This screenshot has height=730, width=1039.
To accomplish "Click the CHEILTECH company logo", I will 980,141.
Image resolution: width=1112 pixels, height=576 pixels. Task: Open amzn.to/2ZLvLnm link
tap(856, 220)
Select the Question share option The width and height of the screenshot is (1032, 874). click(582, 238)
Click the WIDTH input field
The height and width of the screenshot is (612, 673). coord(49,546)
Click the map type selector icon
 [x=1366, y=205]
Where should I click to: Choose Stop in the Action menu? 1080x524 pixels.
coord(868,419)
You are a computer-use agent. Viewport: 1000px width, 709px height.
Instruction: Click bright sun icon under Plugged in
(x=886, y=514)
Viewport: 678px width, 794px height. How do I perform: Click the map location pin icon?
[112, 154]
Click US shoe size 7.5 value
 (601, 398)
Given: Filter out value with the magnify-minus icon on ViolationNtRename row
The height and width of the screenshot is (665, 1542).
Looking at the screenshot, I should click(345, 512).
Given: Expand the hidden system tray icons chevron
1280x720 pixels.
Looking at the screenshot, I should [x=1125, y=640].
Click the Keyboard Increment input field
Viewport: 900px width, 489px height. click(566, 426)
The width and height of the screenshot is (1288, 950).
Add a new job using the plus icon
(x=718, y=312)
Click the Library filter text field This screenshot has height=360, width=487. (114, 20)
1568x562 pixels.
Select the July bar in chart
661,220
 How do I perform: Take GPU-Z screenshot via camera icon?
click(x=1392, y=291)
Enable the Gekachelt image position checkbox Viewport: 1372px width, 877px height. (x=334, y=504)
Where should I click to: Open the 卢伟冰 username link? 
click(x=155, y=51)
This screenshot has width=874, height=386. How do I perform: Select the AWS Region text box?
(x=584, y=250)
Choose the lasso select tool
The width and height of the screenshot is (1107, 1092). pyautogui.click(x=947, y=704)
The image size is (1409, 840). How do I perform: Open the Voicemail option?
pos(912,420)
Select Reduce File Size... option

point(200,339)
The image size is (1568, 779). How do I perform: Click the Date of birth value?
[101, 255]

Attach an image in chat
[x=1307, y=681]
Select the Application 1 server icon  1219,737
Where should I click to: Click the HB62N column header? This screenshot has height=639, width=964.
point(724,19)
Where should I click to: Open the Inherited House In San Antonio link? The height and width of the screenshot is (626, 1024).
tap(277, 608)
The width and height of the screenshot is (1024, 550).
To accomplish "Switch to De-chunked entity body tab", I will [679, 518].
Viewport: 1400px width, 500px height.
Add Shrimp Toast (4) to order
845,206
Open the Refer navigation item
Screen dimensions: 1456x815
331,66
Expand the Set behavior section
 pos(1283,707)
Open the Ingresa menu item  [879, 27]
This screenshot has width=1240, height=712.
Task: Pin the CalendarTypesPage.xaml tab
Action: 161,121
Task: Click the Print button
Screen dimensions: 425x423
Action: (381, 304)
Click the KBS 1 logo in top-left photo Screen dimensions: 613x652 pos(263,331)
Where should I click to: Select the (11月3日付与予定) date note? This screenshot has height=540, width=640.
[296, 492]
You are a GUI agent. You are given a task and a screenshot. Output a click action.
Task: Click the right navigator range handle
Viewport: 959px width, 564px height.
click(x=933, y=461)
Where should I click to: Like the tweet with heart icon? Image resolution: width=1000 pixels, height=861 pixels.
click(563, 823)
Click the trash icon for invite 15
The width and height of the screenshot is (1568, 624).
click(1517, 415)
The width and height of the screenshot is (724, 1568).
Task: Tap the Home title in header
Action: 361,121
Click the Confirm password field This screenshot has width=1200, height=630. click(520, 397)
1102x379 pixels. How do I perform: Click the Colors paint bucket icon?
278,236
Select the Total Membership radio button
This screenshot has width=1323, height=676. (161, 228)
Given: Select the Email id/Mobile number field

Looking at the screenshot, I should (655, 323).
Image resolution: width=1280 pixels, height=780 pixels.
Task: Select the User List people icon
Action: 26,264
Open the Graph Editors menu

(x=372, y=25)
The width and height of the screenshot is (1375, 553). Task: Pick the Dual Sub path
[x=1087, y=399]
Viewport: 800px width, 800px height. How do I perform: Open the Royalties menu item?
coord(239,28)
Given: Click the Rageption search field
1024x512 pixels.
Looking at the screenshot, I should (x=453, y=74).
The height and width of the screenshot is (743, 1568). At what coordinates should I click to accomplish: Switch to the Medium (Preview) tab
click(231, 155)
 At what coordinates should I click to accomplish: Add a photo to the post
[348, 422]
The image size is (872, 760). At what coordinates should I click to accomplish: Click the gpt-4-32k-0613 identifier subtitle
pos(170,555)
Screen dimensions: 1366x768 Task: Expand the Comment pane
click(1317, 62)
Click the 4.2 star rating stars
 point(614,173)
•••
Given task
Rewrite the listing above with every occurrence of "How do I perform" changed to "How can I perform", keeping all other text unchanged.

Full solution
This screenshot has height=730, width=1039.
To accomplish "Click the CHEILTECH company logo", I will 980,141.
Image resolution: width=1112 pixels, height=576 pixels. Task: Open amzn.to/2ZLvLnm link
tap(856, 220)
Select the Question share option The width and height of the screenshot is (1032, 874). click(582, 238)
Click the WIDTH input field
The height and width of the screenshot is (612, 673). coord(49,546)
Click the map type selector icon
 [x=1366, y=205]
Where should I click to: Choose Stop in the Action menu? 1080x524 pixels.
coord(868,419)
You are a computer-use agent. Viewport: 1000px width, 709px height.
Instruction: Click bright sun icon under Plugged in
(x=886, y=514)
Viewport: 678px width, 794px height. How can I perform: Click the map location pin icon?
[112, 154]
Click US shoe size 7.5 value
 (601, 398)
Given: Filter out value with the magnify-minus icon on ViolationNtRename row
The height and width of the screenshot is (665, 1542).
Looking at the screenshot, I should click(345, 512).
Given: Expand the hidden system tray icons chevron
1280x720 pixels.
Looking at the screenshot, I should [x=1125, y=640].
Click the Keyboard Increment input field
Viewport: 900px width, 489px height. click(566, 426)
The width and height of the screenshot is (1288, 950).
Add a new job using the plus icon
(x=718, y=312)
Click the Library filter text field This screenshot has height=360, width=487. (114, 20)
1568x562 pixels.
Select the July bar in chart
661,220
 How can I perform: Take GPU-Z screenshot via camera icon?
click(x=1392, y=291)
Enable the Gekachelt image position checkbox Viewport: 1372px width, 877px height. (x=334, y=504)
Where should I click to: Open the 卢伟冰 username link? 
click(x=155, y=51)
This screenshot has width=874, height=386. How can I perform: Select the AWS Region text box?
(x=584, y=250)
Choose the lasso select tool
The width and height of the screenshot is (1107, 1092). pyautogui.click(x=947, y=704)
The image size is (1409, 840). How can I perform: Open the Voicemail option?
pos(912,420)
Select Reduce File Size... option

point(200,339)
The image size is (1568, 779). How can I perform: Click the Date of birth value?
[101, 255]

Attach an image in chat
[x=1307, y=681]
Select the Application 1 server icon  1219,737
Where should I click to: Click the HB62N column header? This screenshot has height=639, width=964.
point(724,19)
Where should I click to: Open the Inherited House In San Antonio link? The height and width of the screenshot is (626, 1024).
tap(277, 608)
The width and height of the screenshot is (1024, 550).
To accomplish "Switch to De-chunked entity body tab", I will [679, 518].
Viewport: 1400px width, 500px height.
Add Shrimp Toast (4) to order
845,206
Open the Refer navigation item
Screen dimensions: 1456x815
331,66
Expand the Set behavior section
 pos(1283,707)
Open the Ingresa menu item  [879, 27]
This screenshot has width=1240, height=712.
Task: Pin the CalendarTypesPage.xaml tab
Action: 161,121
Task: Click the Print button
Screen dimensions: 425x423
Action: (381, 304)
Click the KBS 1 logo in top-left photo Screen dimensions: 613x652 pos(263,331)
Where should I click to: Select the (11月3日付与予定) date note? This screenshot has height=540, width=640.
[296, 492]
You are a GUI agent. You are given a task and a screenshot. Output a click action.
Task: Click the right navigator range handle
Viewport: 959px width, 564px height.
click(x=933, y=461)
Where should I click to: Like the tweet with heart icon? Image resolution: width=1000 pixels, height=861 pixels.
click(563, 823)
Click the trash icon for invite 15
The width and height of the screenshot is (1568, 624).
click(1517, 415)
The width and height of the screenshot is (724, 1568).
Task: Tap the Home title in header
Action: 361,121
Click the Confirm password field This screenshot has width=1200, height=630. click(520, 397)
1102x379 pixels. How can I perform: Click the Colors paint bucket icon?
278,236
Select the Total Membership radio button
This screenshot has width=1323, height=676. (161, 228)
Given: Select the Email id/Mobile number field

Looking at the screenshot, I should (655, 323).
Image resolution: width=1280 pixels, height=780 pixels.
Task: Select the User List people icon
Action: 26,264
Open the Graph Editors menu

(x=372, y=25)
The width and height of the screenshot is (1375, 553). Task: Pick the Dual Sub path
[x=1087, y=399]
Viewport: 800px width, 800px height. How can I perform: Open the Royalties menu item?
coord(239,28)
Given: Click the Rageption search field
1024x512 pixels.
Looking at the screenshot, I should (x=453, y=74).
The height and width of the screenshot is (743, 1568). At what coordinates should I click to accomplish: Switch to the Medium (Preview) tab
click(231, 155)
 At what coordinates should I click to accomplish: Add a photo to the post
[348, 422]
The image size is (872, 760). At what coordinates should I click to accomplish: Click the gpt-4-32k-0613 identifier subtitle
pos(170,555)
Screen dimensions: 1366x768 Task: Expand the Comment pane
click(1317, 62)
Click the 4.2 star rating stars
 point(614,173)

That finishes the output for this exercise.